Good morning from Hillcrest.
- News that San Diego is looking at a downtown Chargers stadium has made Escondido pause on its plans to cobble together a site. Escondido officials and the Chargers say they’ll consider reviving talks if San Diego’s efforts fail. Meantime, the U-T praises San Diego’s decision to talk again with the team.
- Union leaders say they have gathered the required signatures for a term limits initiative for San Diego County supervisors. The ballot measure would place two four-year terms on supervisor positions. CityBeat editorializes that term limits aren’t a good thing … except for the county supervisors.
- Remember when former City Council President Scott Peters was appointed to the California Coastal Commission last week? KPBS reports that his Port Commission seat likely excludes him from the job.

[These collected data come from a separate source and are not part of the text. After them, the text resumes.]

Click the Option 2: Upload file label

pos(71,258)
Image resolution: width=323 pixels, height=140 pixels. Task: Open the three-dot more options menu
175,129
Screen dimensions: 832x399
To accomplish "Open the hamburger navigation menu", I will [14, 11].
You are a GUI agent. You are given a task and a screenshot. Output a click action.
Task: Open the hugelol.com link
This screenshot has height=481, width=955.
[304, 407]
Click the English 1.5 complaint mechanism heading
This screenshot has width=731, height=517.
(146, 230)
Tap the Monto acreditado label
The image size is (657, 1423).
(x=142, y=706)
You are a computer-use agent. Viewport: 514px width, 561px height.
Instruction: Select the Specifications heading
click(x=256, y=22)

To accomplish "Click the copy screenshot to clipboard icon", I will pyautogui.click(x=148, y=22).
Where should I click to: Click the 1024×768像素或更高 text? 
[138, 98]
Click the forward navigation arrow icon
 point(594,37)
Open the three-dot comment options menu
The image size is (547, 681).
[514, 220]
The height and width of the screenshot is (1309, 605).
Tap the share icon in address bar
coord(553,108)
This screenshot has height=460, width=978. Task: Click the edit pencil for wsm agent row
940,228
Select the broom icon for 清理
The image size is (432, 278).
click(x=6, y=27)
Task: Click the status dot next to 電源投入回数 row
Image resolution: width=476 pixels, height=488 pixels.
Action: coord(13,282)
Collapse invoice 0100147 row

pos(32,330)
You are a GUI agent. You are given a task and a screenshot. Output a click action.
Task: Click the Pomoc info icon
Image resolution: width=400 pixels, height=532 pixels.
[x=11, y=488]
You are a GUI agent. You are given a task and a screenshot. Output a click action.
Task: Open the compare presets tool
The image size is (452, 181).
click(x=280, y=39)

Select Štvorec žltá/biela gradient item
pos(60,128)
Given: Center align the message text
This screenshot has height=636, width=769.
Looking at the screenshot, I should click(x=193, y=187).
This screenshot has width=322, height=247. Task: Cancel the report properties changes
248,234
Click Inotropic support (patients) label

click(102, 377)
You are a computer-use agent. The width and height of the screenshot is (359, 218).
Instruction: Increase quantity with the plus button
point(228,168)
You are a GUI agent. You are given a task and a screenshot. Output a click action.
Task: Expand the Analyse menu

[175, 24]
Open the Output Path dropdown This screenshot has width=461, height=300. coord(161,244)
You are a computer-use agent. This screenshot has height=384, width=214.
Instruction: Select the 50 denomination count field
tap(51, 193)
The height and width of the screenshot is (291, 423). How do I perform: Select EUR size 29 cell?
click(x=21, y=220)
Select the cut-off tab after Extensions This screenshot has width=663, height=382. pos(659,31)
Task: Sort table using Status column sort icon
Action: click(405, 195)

Peters says he’d probably stick with the Port.
- City Council has decided that unpaid lobbyists no longer have to register with the city. Councilwoman Sherri Lightner said that doing so could violate the First Amendment, and got choked up when discussing the issue in this KPBS report.
- Councilman Carl DeMaio argues against labor-backed project labor agreements as anti-growth in the Daily Transcript.
- In other news around San Diego County, county supervisors are fighting fraud in the in-home support services program and finalized a land swap with the state for a new courthouse in downtown San Diego. San Marcos officials approved plans for a 194-acre mixed-use development. Vista will spend $5.7 million to buy a property that it will lease to a luxury car dealer. An Oceanside City Councilman is delaying his resignation to save the costs of a special election. And CityBeat says the Civil Grand Jury is looking into the county’s medical marijuana practices again.